TEXT SEGMENT:
▼
There are a large number of simple sales—including my book orders on Amazon—that can and should be reduced to a transaction, even though adding a human to the transaction will give any company a distinct competitive advantage by providing a better client experience. But complex sales, those where the customer or client doesn’t make the decision often enough to know how best to make it, and where there are consequences for poor decisions, require a human being—and as often as not, a team.
In a drive to reduce costs, many sales organizations now use an SDR to do cold outreach, limiting their role and their interactions to “qualifying” prospective clients. These sales organizations provide an experience that mostly creates negative value: no one engages with a salesperson in hopes of being qualified, making it what be the worst of all opening gambits. SDRs are capable enough to handle the first conversation with a prospect.
Instead of providing a person who can create the level of value necessary for their prospect to engage with the salesperson, gain something from the interaction, and commit to a further conversation, these companies provide a sort of trip wire. The reason the client isn’t allowed to have a salesperson or a better conversation with an SDR is because it’s (allegedly) too expensive to provide the client with the right human being.
▲
SHORT EXERCISE A:
In the passage on sales, rewrite the stretch from "In a drive to" through "right human being.", substituting "roadblock" for "trip wire".
SHORT EXERCISE B:
Translate this sentence from the passage on sales into Spanish: "SDRs are capable enough to handle the first conversation with a prospect."
SHORT EXERCISE C:
Answer these questions about the passage on sales:
(i) What does the writer give as an example of a simple sale?
(ii) To what task do many sales organizations limit the role of an SDR?
(iii) What do these companies provide in place of a person who can create value for the prospect?

SUPPLIED ENTRIES:
▼
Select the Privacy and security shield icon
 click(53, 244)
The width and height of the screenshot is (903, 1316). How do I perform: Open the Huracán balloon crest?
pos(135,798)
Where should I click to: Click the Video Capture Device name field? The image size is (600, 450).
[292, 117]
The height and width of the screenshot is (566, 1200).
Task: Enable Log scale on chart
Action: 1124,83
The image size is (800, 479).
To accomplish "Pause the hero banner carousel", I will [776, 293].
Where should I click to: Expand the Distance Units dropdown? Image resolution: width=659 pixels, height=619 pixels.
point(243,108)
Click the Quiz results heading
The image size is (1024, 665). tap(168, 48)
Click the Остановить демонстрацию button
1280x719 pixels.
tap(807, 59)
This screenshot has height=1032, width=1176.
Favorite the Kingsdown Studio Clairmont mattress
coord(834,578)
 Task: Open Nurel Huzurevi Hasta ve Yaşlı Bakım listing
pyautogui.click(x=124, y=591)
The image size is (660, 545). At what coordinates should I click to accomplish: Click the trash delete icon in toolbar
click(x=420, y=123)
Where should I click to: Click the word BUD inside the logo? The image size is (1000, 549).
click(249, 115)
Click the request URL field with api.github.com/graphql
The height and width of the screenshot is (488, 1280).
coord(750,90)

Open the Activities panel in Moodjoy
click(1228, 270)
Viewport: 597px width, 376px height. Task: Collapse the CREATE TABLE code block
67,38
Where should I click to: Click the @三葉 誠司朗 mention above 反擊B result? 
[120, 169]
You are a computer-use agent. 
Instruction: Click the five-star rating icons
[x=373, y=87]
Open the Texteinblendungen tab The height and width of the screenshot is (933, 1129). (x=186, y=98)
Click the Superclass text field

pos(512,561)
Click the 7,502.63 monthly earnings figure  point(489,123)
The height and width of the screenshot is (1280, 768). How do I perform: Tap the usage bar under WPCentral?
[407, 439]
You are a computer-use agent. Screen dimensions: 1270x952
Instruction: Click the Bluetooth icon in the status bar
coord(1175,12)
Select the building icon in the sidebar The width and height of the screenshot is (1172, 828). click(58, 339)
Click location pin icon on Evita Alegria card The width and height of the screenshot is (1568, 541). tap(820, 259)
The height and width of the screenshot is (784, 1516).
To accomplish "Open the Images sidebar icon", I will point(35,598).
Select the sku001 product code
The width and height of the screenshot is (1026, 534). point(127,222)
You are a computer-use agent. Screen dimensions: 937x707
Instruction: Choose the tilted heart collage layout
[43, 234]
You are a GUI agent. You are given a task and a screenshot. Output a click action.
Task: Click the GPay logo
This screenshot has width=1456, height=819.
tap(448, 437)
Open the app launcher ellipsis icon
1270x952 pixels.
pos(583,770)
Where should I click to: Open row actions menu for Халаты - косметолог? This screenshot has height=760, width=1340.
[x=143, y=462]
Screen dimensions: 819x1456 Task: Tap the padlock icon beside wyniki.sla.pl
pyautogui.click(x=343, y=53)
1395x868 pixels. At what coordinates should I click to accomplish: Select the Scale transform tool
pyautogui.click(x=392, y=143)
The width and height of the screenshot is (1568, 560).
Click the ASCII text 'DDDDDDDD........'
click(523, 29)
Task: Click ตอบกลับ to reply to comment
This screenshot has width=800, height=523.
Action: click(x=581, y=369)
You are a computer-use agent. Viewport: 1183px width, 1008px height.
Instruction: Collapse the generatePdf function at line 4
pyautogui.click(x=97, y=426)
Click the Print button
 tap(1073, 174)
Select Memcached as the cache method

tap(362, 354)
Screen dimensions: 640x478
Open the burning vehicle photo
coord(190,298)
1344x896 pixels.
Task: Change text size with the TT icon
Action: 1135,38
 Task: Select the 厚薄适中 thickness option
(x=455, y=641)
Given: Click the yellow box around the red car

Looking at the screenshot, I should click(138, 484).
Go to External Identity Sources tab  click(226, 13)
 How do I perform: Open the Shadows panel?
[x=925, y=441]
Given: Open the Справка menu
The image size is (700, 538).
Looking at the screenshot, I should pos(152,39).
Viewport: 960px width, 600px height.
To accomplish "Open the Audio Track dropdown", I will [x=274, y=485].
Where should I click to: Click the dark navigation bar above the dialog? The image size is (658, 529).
▲
COMPLETE OUTPUT A:
In a drive to reduce costs, many sales organizations now use an SDR to do cold outreach, limiting their role and their interactions to “qualifying” prospective clients. These sales organizations provide an experience that mostly creates negative value: no one engages with a salesperson in hopes of being qualified, making it what be the worst of all opening gambits. SDRs are capable enough to handle the first conversation with a prospect.
Instead of providing a person who can create the level of value necessary for their prospect to engage with the salesperson, gain something from the interaction, and commit to a further conversation, these companies provide a sort of roadblock. The reason the client isn’t allowed to have a salesperson or a better conversation with an SDR is because it’s (allegedly) too expensive to provide the client with the right human being.

COMPLETE OUTPUT B:
Los SDR son lo bastante capaces para manejar la primera conversación con un prospecto.

COMPLETE OUTPUT C:
(i) The writer's book orders on Amazon.
(ii) "Qualifying" prospective clients.
(iii) A sort of trip wire.